Wreckage and baggage was found at 57 sites, including corn and wheat fields, roadsides and next to houses, said Erwin Hedger, police chief of Baden-Wuerttemberg.

The parents of the children were high-ranking officials in Bashkortostan, a Russian republic in the southern Ural Mountains. Abas Galyamov of the republic's Moscow mission said the children were headed for a beach holiday on the Costa Dorada near Barcelona. The children were the best students at the UNESCO-affiliated school in Ufa, the Bashkirian capital.

In Russia, one mother wept as she described learning of the disaster.
"We thought on Sunday that the group was already enjoying the sun," said Svetlana Beglova, whose son was on the plane because he missed an earlier flight.

Din Uzhin, a group leader for the students, told The Associated Press he was supposed to have flown with them but did not get his Spanish visa and stayed behind in Moscow.

"The parents of the children are calling nonstop asking whether I know anything about the fate of their children," he said Tuesday. "And I have to say time and again: Your children were on that plane."

Witnesses said they heard rolling thunder and saw an orange glow and fireballs resembling comets in the night sky.

A black rain of wreckage then poured down on the northern shore of this picturesque lake in southwestern Germany. Eyewitnesses described how the collision turned this region of chocolate-box beauty into a scene from hell in seconds.

"We came across five bodies just lying in the field next to each other," said Wolfgang Steiner, gardener at a children's home just 200 yards from where the tail section of the Tupolev 154 airliner came crashing down.

"One had his neck broken, one was missing a foot but there was no blood.

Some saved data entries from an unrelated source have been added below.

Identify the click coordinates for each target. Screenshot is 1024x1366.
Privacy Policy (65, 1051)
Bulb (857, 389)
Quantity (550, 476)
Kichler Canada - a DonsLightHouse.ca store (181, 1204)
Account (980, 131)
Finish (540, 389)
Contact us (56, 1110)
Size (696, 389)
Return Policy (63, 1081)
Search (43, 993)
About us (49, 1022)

I kept saying to myself, 'why is there no blood?' They were adults, but they looked so small lying in that field."

Families along the shore of Lake Constance were counting their blessings at special church services late Tuesday as they recalled how tones of flaming aircraft wreckage crashing out of the sky missed their homes by a whisker.

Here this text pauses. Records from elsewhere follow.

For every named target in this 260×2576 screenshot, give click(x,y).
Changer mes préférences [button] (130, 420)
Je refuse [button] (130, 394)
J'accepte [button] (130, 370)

"In the glow of the fire I saw wreckage falling out of the sky. It looked like black rain," said Klaus-Dieter Schindler, a janitor at a school in the village of Owingen.

Debris was scattered over an area of more than two square miles around Ueberlingen, a resort town of 20,000.

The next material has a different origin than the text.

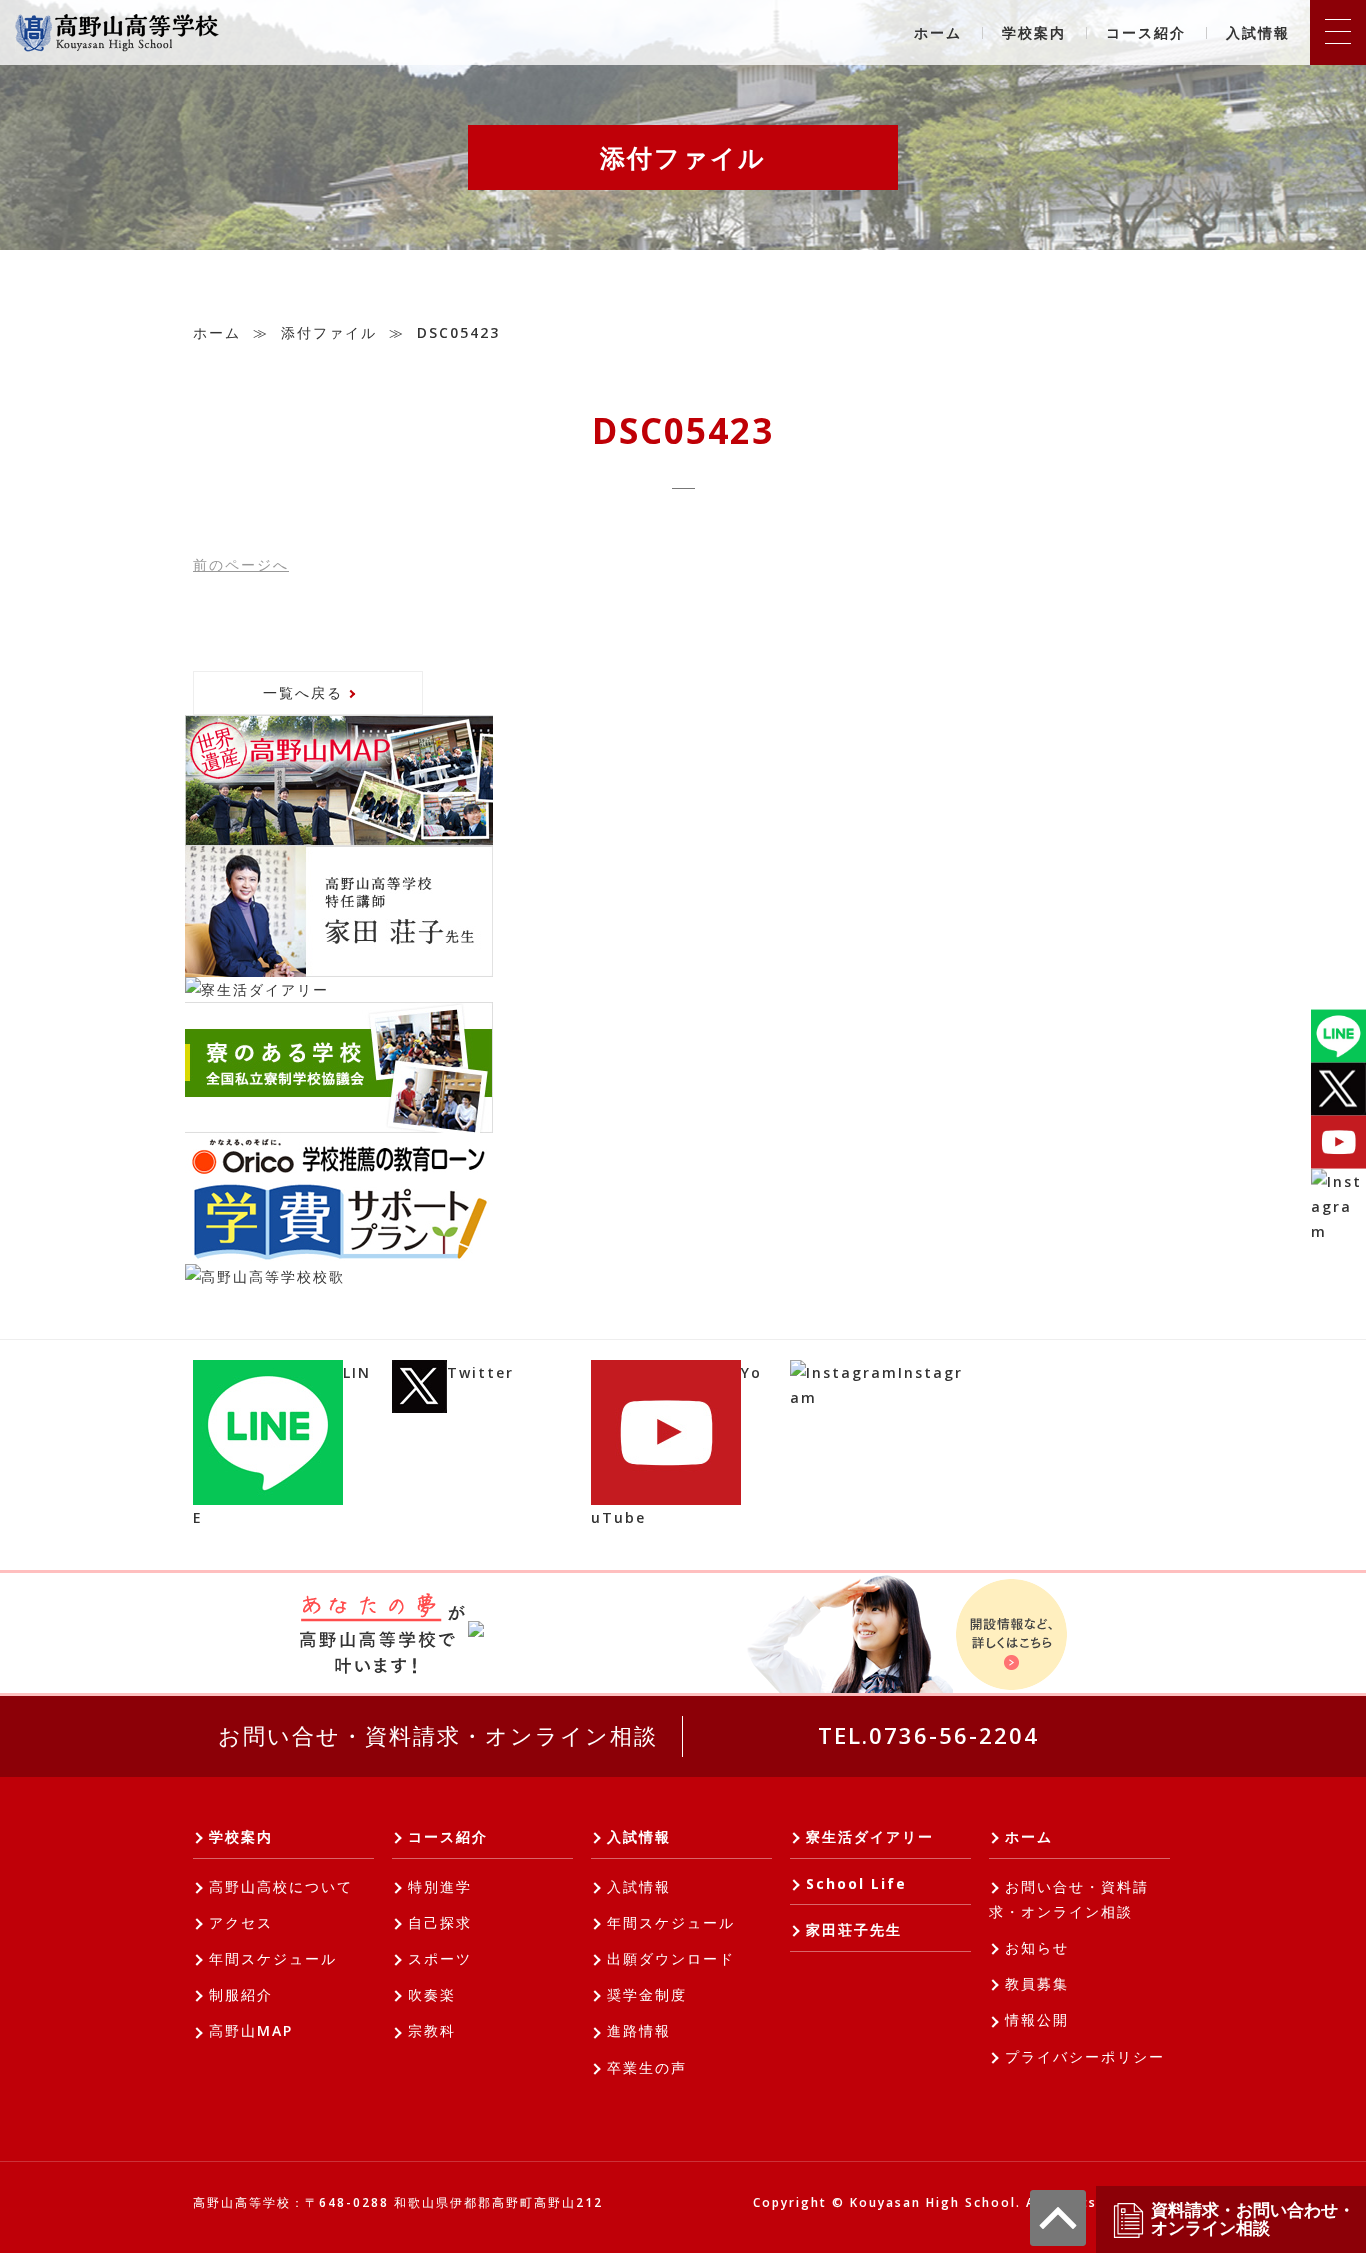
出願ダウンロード (671, 1958)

Airline officials said many of the passengers on the flight had the same surname, indicating families may have lost more than one relative.

The young passengers were looking forward to two weeks of fun and sun at a four-star Spanish hotel by the Mediterranean.

Everything was ready at the Estival Park Hotel in the seaside resort of Salou. The tragedy stunned staff at the hotel in the modern Costa Dorada beach resort near Barcelona.

"We were expecting 43 children between eight and 16. Everything was ready and the coach driver was waiting at the airport. It's a terrible tragedy," said a spokesman for the hotel.